Reading passage:
--- Start ---

Audio Worklets and More – Part 1

Screenshot of uznth.live
Screenshot of uznth.live

I built a low-latency, four oscillator synthesizer which I called u-znth, using nothing but frontend web tech. Specifically, the stack is comprised of React, Web Audio API, Audio Worklets, Web Workers, WebMIDI, and SharedArrayBuffer. In this series I'll cover some of the challenges I encountered, lessons learned, and what I would do differently.

What I'll Cover in this Post

TL;DR: This post will be a high-level introduction to the project, u-znth.

Check out the repo

In Part 1 of this series I will talk about the scope of the project, and the tools that I leveraged to accomplish my goals. I won't cover any UI stuff; I used React and Sass for that but there was nothing mind-blowing in the UI itself.

A Little Background About Me

In addition to being a web developer, I am also a musician. Like most musicians, I've dabbled with Digital Audio Workstations (DAWs)–basically just music recording software–which means I've had tons of exposure to MIDI. I've also been lucky enough to use some great synthesizers in a live setting; there's nothing quite like making instruments from scratch just by combining and toying with sound waves.

You don't need to know anything about MIDI to understand this project, but in case you don't, MIDI is just a protocol that allows devices called MIDI Controllers to communicate with each other and with computers.

They say not to mix work and pleasure but I couldn't resist, and decided to see whether web tech was sophisticated enough to enable us to build an interactive synthesizer.

The Mission

My mission with this project was to build a synthesizer comprised of two or more oscillators (an oscillator is the underlying processor that generates sound waves). Specifically, I wanted the project to:

Emulate a Synth as Best I Could

  • Use the Web Audio API, as it does a great job of representing the routing of sound in a mixer.
  • Have independent oscillators, each with its own attack, decay, release, volume, wave shape, vibrato, detune, and octave properties.

Be Performant

  • Operate on more than one thread to ensure that the UI remained responsive.
  • Run with as low-latency as possible.
  • Be able to handle up to 24 voices–the number of notes it can play at once, also known as 'polyphony'–across four oscillators.

Be Interactive

  • Be playable with a MIDI controller.

Being a developer is all about making decisions; once I've decided on the project scope, now I have to decide on how to solve for each item listed above.

Laying Down the Foundation

When I embark on a project like this, I always have a hidden agenda: I want to learn something I did not previously know. I am not an expert in sound generation technology, but I wanted this synth to feel like the ones I've used in the past.

The Web Audio API

The Web Audio API is a gift to developers who need to do more with audio than just include an audio track in any given project. I've come to see this API as the web's representation of a mixing board, complete with built-in effects such as compression, reverb, filters, and even gain management. Most impressive is that the API treats inputs, outputs, and effects as nodes that you can chain and route any way you want, like tracks on a mixer.

--- End ---

Entries for pointing to words and elements:

--- Start ---

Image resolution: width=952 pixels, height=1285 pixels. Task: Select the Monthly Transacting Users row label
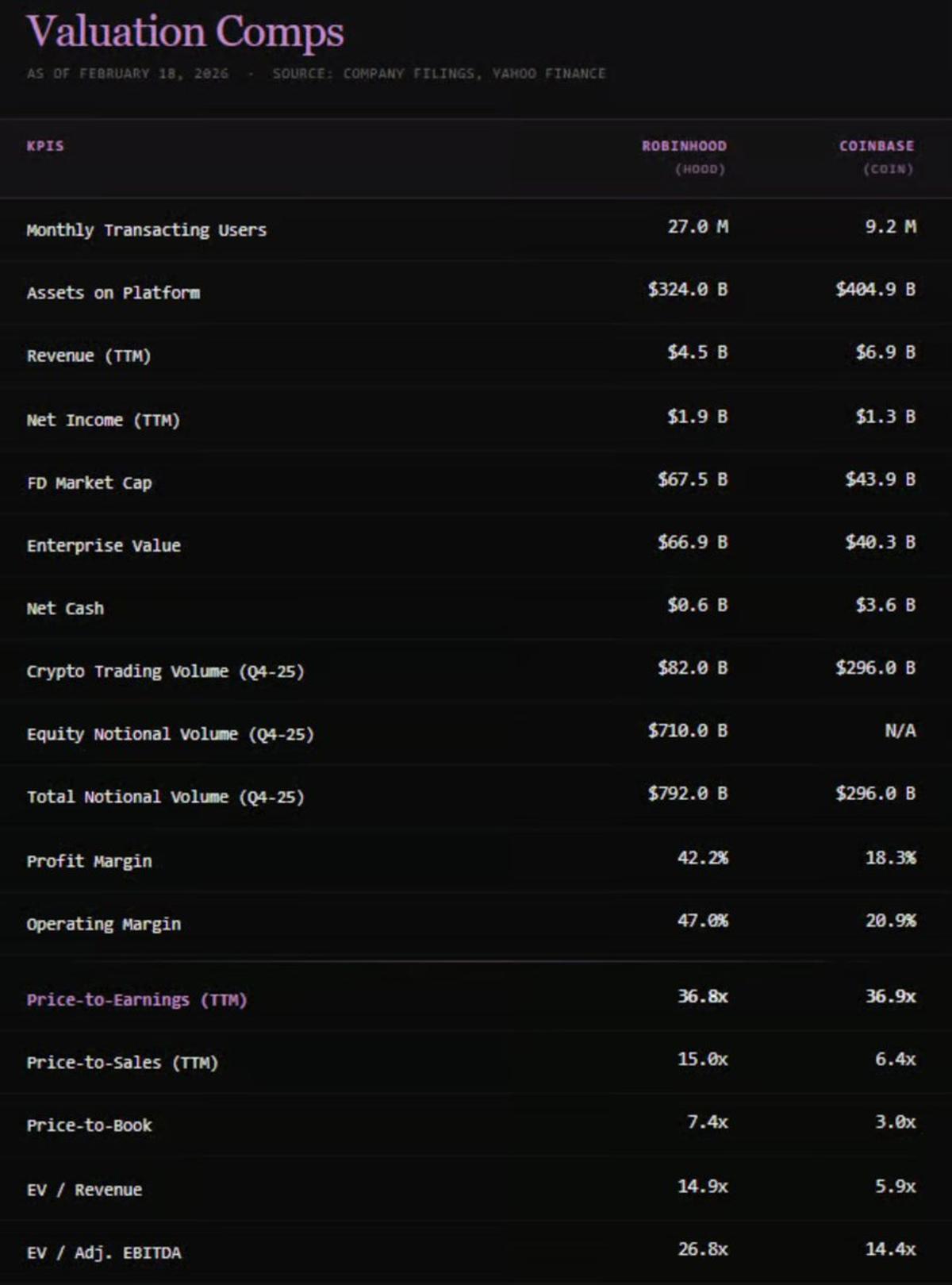146,230
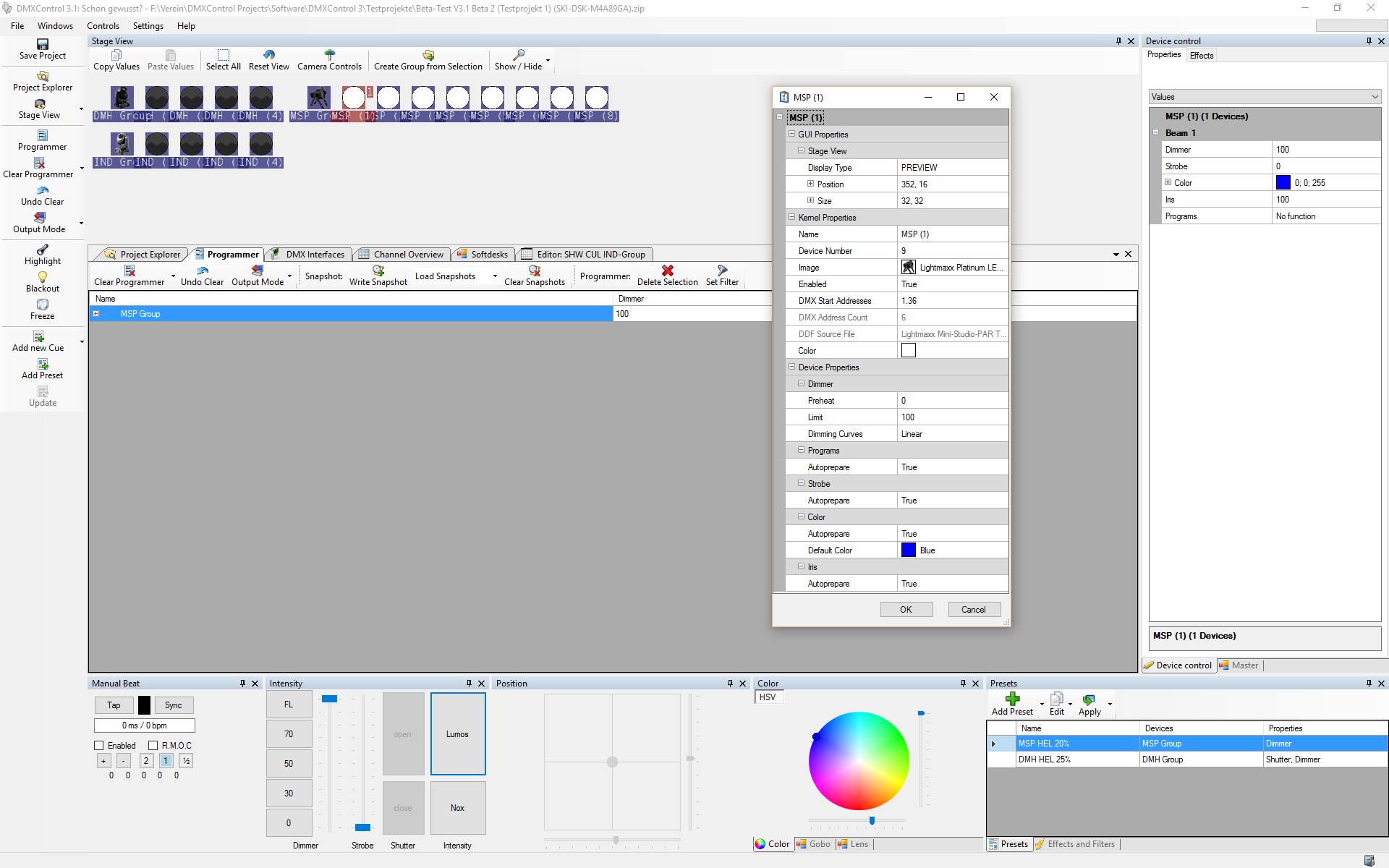Image resolution: width=1389 pixels, height=868 pixels.
Task: Open the Controls menu
Action: click(103, 26)
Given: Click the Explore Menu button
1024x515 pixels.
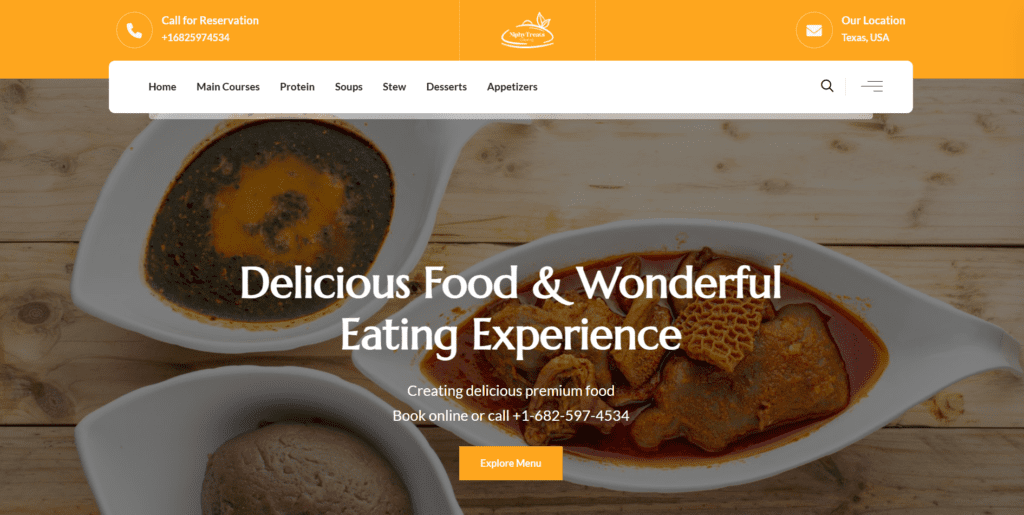Looking at the screenshot, I should coord(511,463).
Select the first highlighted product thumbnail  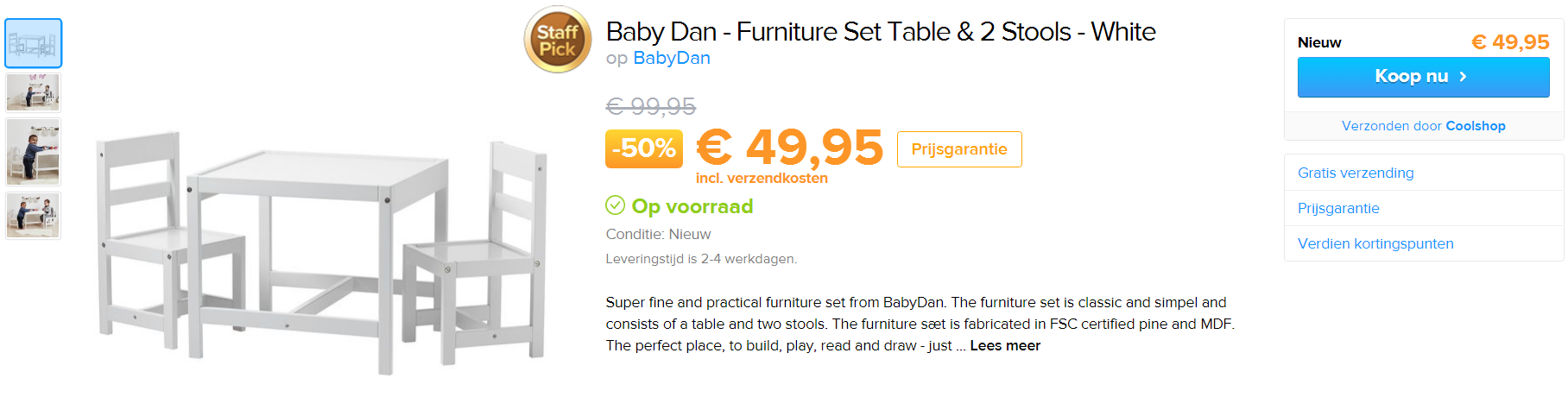(x=34, y=43)
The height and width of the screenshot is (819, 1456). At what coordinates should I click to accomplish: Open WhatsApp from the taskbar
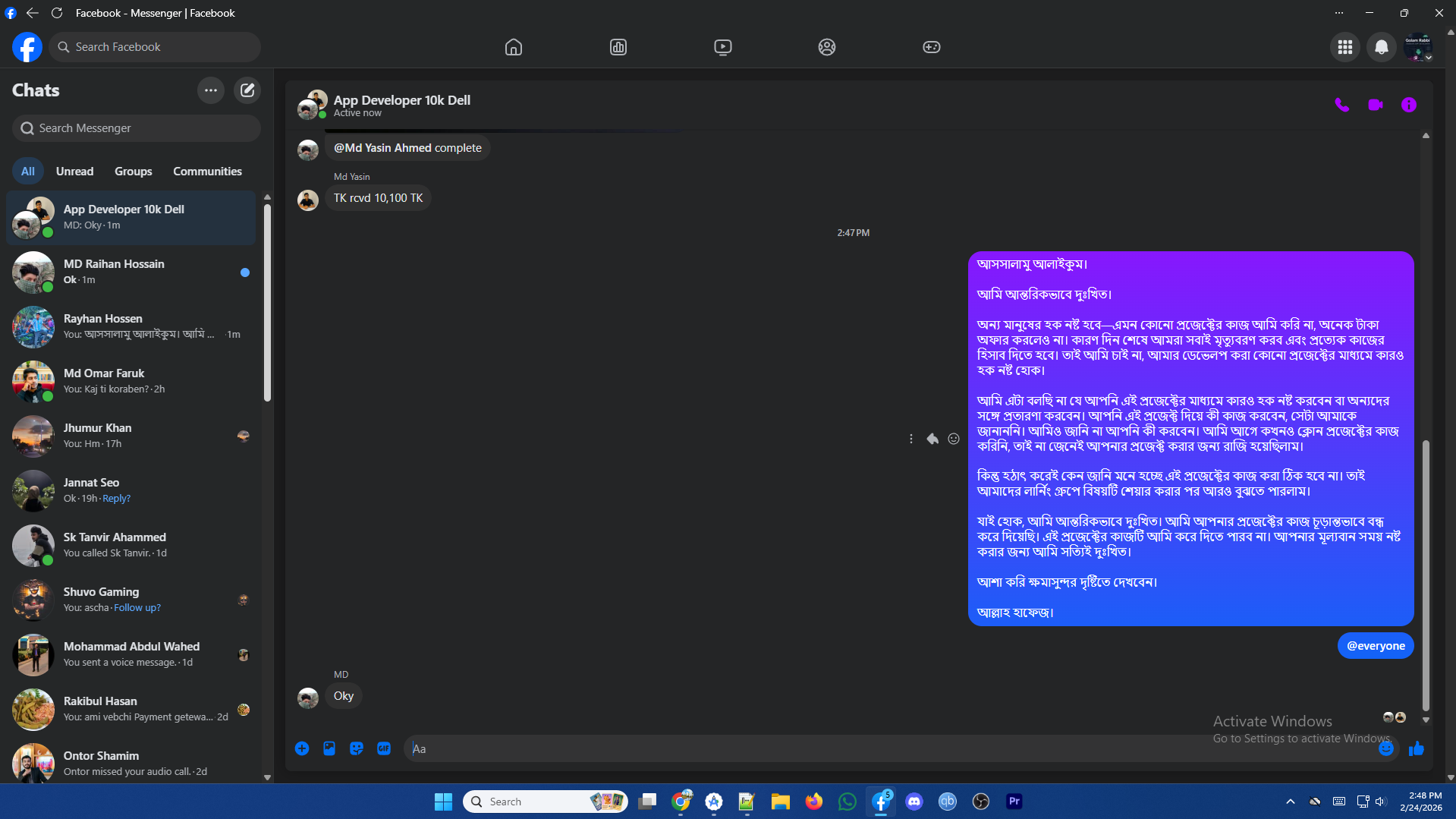[847, 802]
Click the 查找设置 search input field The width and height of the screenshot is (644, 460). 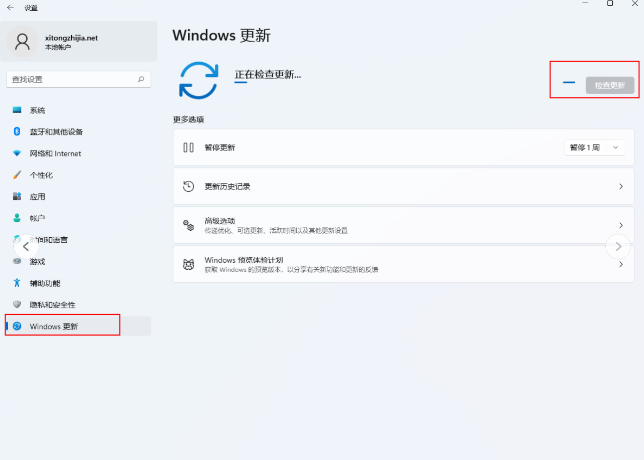(x=70, y=78)
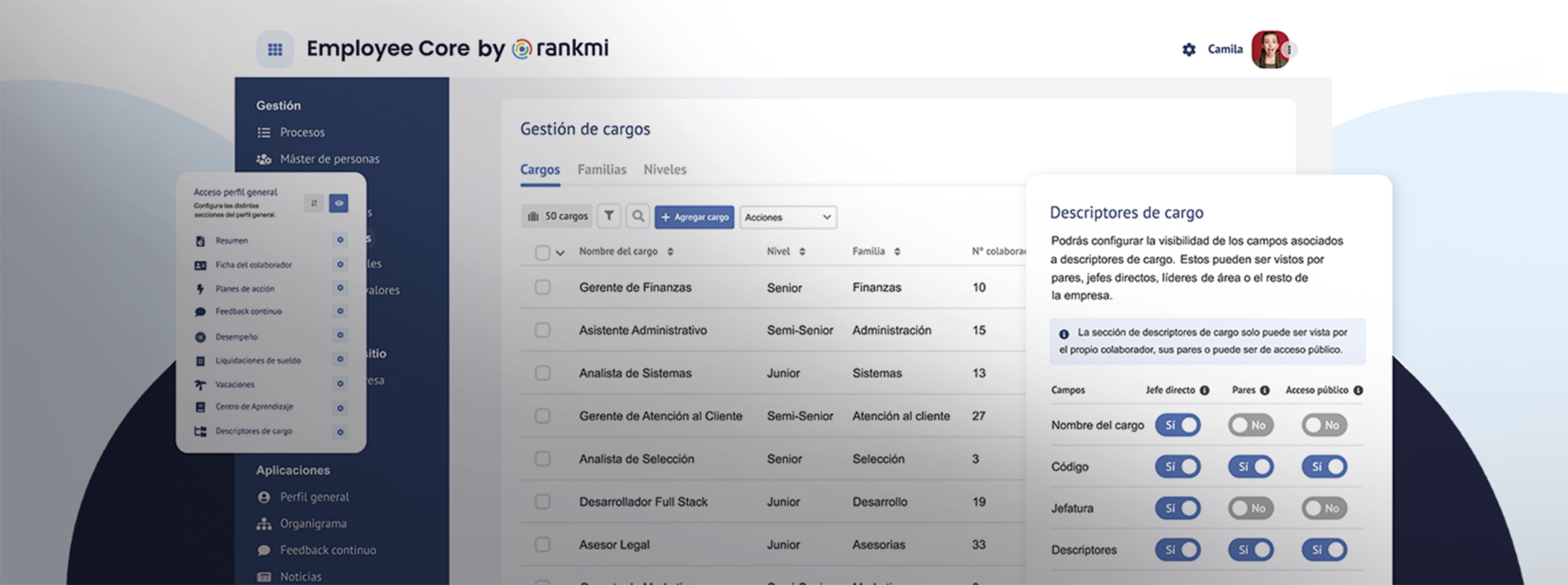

--- End ---

Goal of the exercise: Reproduce the u-znth synthesizer post verbatim from "They say not" up to and including "and octave properties.". These entries were taken from a separate source.

Solution:
They say not to mix work and pleasure but I couldn't resist, and decided to see whether web tech was sophisticated enough to enable us to build an interactive synthesizer.

The Mission

My mission with this project was to build a synthesizer comprised of two or more oscillators (an oscillator is the underlying processor that generates sound waves). Specifically, I wanted the project to:

Emulate a Synth as Best I Could

  • Use the Web Audio API, as it does a great job of representing the routing of sound in a mixer.
  • Have independent oscillators, each with its own attack, decay, release, volume, wave shape, vibrato, detune, and octave properties.